I don't know where to post this - so thought I would post it here. I am not very clear on the 'Debt Rescheduling' of Mexican/Brazilian/Argentinian debt in the early 80's.

According to Hull "In the early 1980's, many LDC's were unable to service their loans. One option for them was 'Debt Repudiation', but a more attractive alternative was 'Debt Rescheduling. In effect, this leads to the interest on the loans being capitalized and bank funding requirements for the loans to increase"

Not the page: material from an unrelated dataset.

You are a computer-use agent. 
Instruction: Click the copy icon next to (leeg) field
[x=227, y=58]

I am not sure I understand it (the bold) perfectly. Would appreciate your input on this!

Thanks:)
Jayanthi
 

Mkaim

Well-Known Member
Subscriber
Hi David,

I don't know where to post this - so thought I would post it here. I am not very clear on the 'Debt Rescheduling' of Mexican/Brazilian/Argentinian debt in the early 80's.

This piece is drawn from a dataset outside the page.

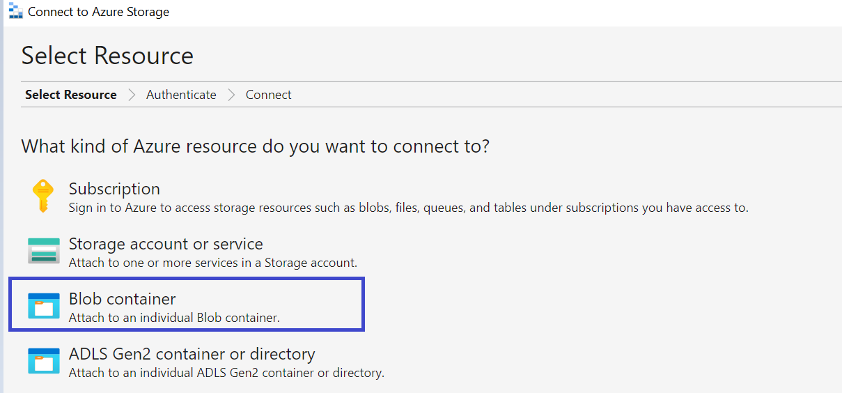
Task: Click 'Sign in to Azure' subscription description
Action: (x=409, y=208)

According to Hull "In the early 1980's, many LDC's were unable to service their loans. One option for them was 'Debt Repudiation', but a more attractive alternative was 'Debt Rescheduling. In effect, this leads to the interest on the loans being capitalized and bank funding requirements for the loans to increase"

I am not sure I understand it (the bold) perfectly. Would appreciate your input on this!

Thanks:)
Jayanthi
Hi @Dr. Jayanthi Sankaran ,

So, as you may be aware, in a 'debt repudiation' someone is basically not acknowledging the debt against them (denying any payment) and walking away. Debt rescheduling would then mean it's a loan workout; basically, you're working with the borrower to change the terms of the loan so that the borrower keeps paying, as opposed not paying anything. So you either work with the borrower (debt rescheduling) if they're facing difficulty or you get nothing (repudiation). It seems like there is a workout where the interest is capitalized (added to the principal amount) so the borrower makes lower periodic payments of principal only and the interest part gets "capitalized", i.e. added to the principal. Given that the loan amount increases due to this, I can see how funding requirements increase (you're effectively increasing the duration of the loan). Also acknowledging it's a higher risk loan so therefore funding cost would be higher.

Also wanted to add that the borrower is making the same dollar amount of payments (interest + principal) over the course of the loan but the timing is changing. Doesn't look like any "forgiveness" is occurring in this case.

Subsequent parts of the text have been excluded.